**Extract to read**
★ ★ ★ ★ ★ ★ ★

Follow these steps to upload an already created package:

1. In the **ML Packages** page, click the **Upload zip file** button. The **Create New Package** page is displayed.
2. In the **Create New Package** page, enter a name for your package.
3. Click **Upload Package** to select the desired `.zip` file or drag & drop the package `.zip` file into the **Upload package** field.
4. (Optionally) Provide a clear description of the model.

The description is displayed while deploying a new skill based on this model, as well as on the **ML Packages** page.
5. Select the input type from the drop-down. The possible options are:
   * json
   * file
   * files
6. **Optional:** Enter a clear description of the input expected by the model.
7. **Optional:** Enter a clear description of the output returned by the model.

These descriptions are visible to RPA developers using the ML Skill Activity in UiPath Studio. As a good practice, we recommended showing an example of the input and output formats to facilitate communication between data scientists and developers.

8. Select the development language of the model from the drop-down. The possible options are:
   * Python 3.7
   * Python 3.8
   * Python 3.8 OpenCV

9. Select whether the machine learning model requires a **GPU**, by default it is set to No. This information is surfaced as a suggestion to when a skill is created from this package.

10. Select whether to **enable training** for your model. This is what happens if you enabled it:
    * The package can be used in any pipeline.
    * The validation step checks if the **train.py** file is implemented in the package, otherwise, the validation fails.
    
11. Click **Create** to upload the package or **Cancel** to abort the process. The **Create New Package** window is closed and the package is uploaded and displayed along with its details in the **ML Packages > [ML Package Name]** page. It may take a few minutes before your upload is propagated.

★ ★ ★ ★ ★ ★ ★

**Records provided**
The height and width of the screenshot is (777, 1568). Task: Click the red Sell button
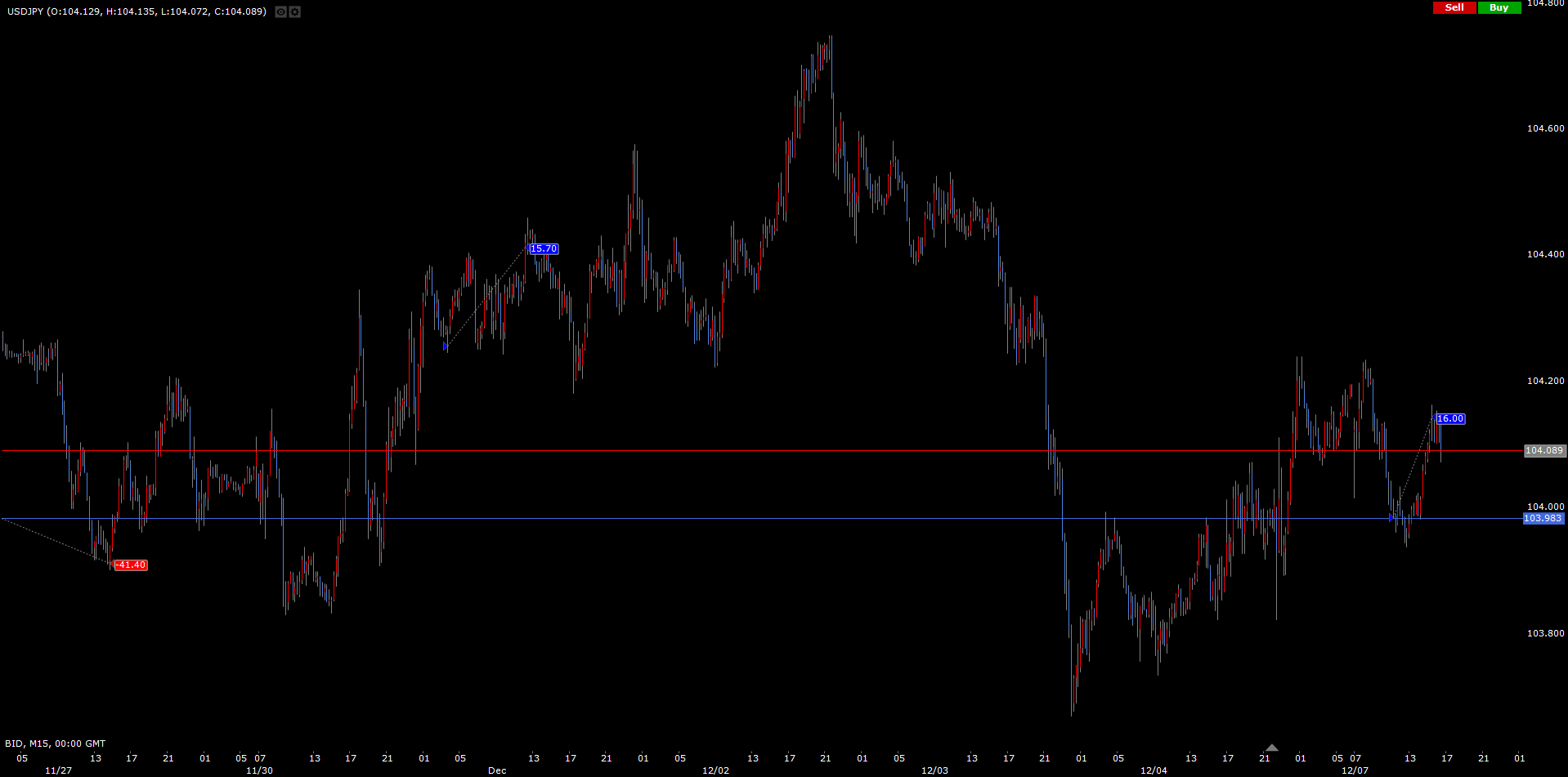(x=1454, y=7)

★ ★ ★ ★ ★ ★ ★

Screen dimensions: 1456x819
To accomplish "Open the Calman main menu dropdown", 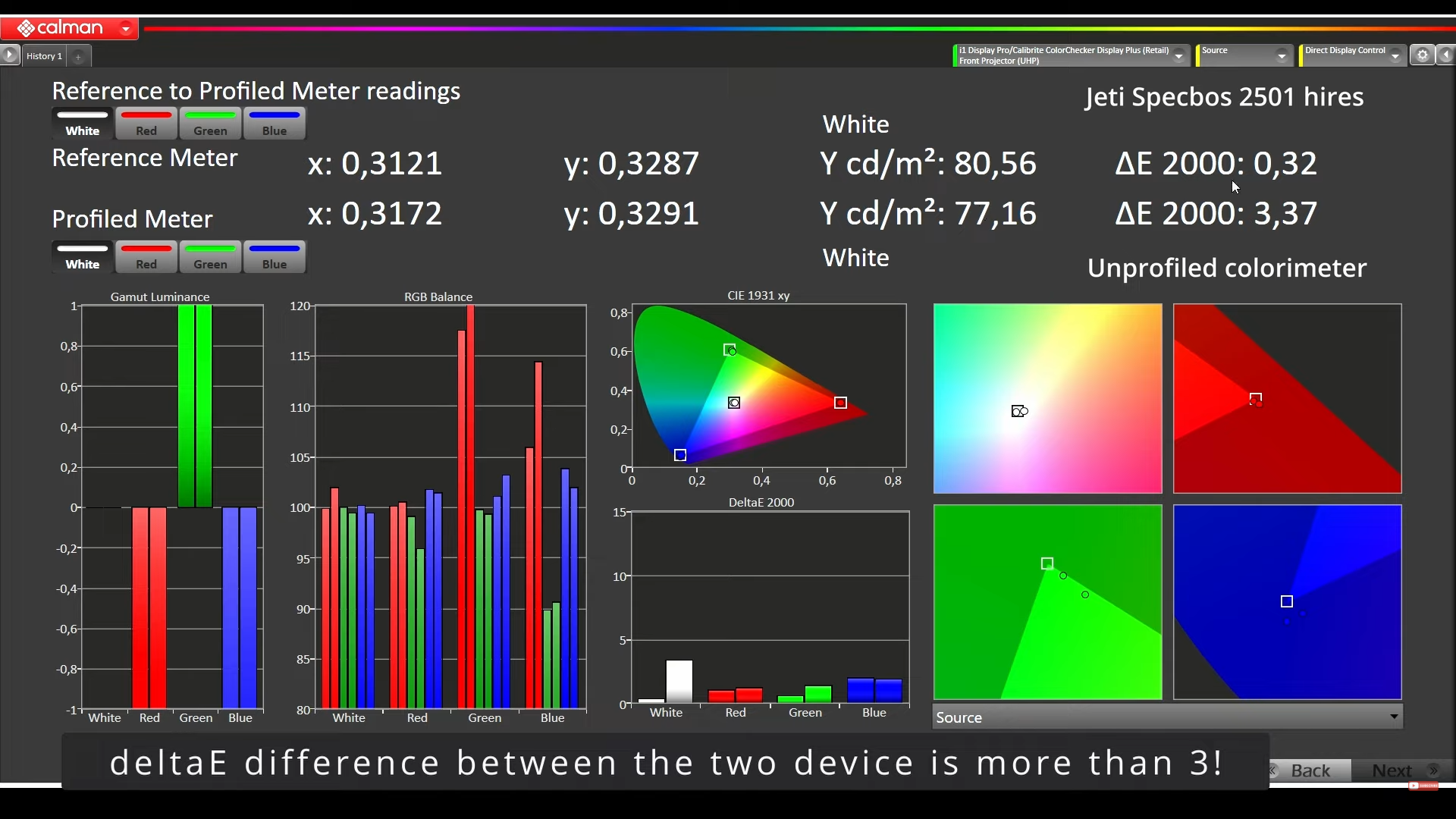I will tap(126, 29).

★ ★ ★ ★ ★ ★ ★

**Work required**
In the package upload steps, which file does the validation step look for when training is enabled?

**Result of the exercise**
The train.py file.